The valuation is a bit high, but that’s what comes with blue-chip premium companies. How do the charts look?
Trading Coca-Cola Stock
Look at the volatile trading range over the past few weeks. The daily chart above shows Coca-Cola’s stunning drop from $60 to $51.58. Then the rally back to $59 and subsequent decline back to $51.48.
There are positives and negatives from this raging volatility. On the plus side, the stock has a solid downside level to measure against near $51.50. Twice now this level has buoyed Coca-Cola stock even amid fierce market selling.
On the downside though, the stock is below all of its major moving averages. Further, Coca-Cola is struggling to reclaim the 200-day moving average, a level that was support early in the selloff.
A look at the weekly chart below shows a similar struggle with the 50-week moving average.

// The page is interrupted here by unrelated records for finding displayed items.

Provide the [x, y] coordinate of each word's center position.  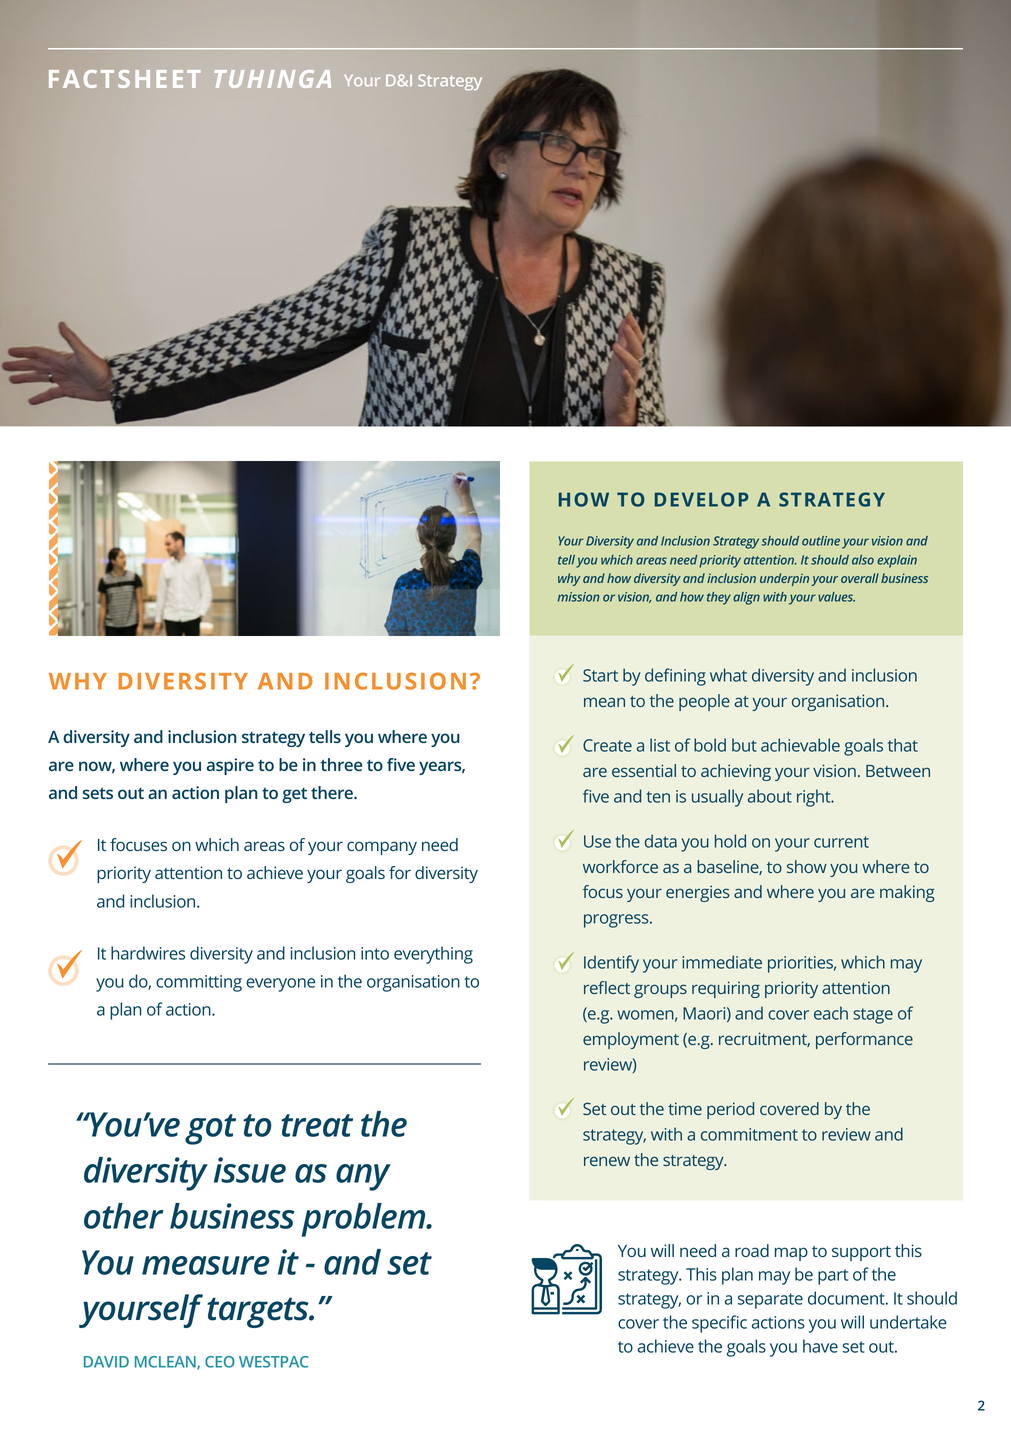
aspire [230, 766]
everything [433, 955]
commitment [749, 1134]
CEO [220, 1362]
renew [607, 1161]
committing [199, 983]
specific [719, 1324]
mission [579, 597]
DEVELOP [701, 499]
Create [607, 745]
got [210, 1129]
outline [821, 541]
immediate [722, 962]
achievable [800, 745]
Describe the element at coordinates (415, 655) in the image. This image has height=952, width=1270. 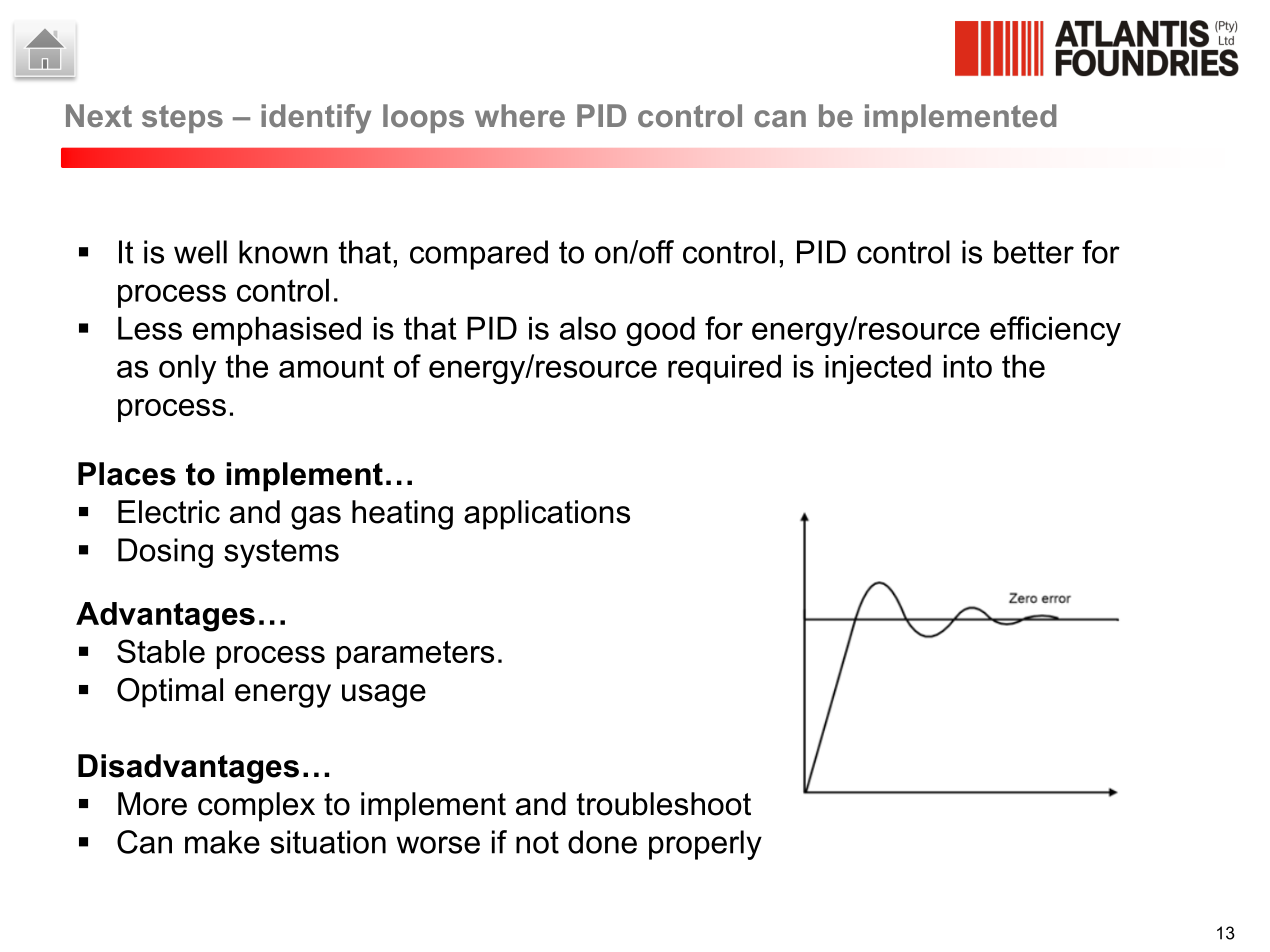
I see `parameters` at that location.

However, KO stock is still above its 100-week and 200-week moving averages, as well as long-term uptrend support.
The current technical landscape gives investors an interesting roadmap. In the case of Coca-Cola, I need to see shares reclaim the 200-day moving average and 50-week moving average. Above that puts $55 on the table, with $59 in play above that.
If it can’t reclaim those moving averages, the $51.50 low is still in play. Below that and the $48 to $49 breakout level is possible, along with the 100-week moving average.
With the Volatility Index VIX so high, traders need to remember to go one step at a time and be willing to let pitches go by without swinging. Remember, this still a tough tape to trade.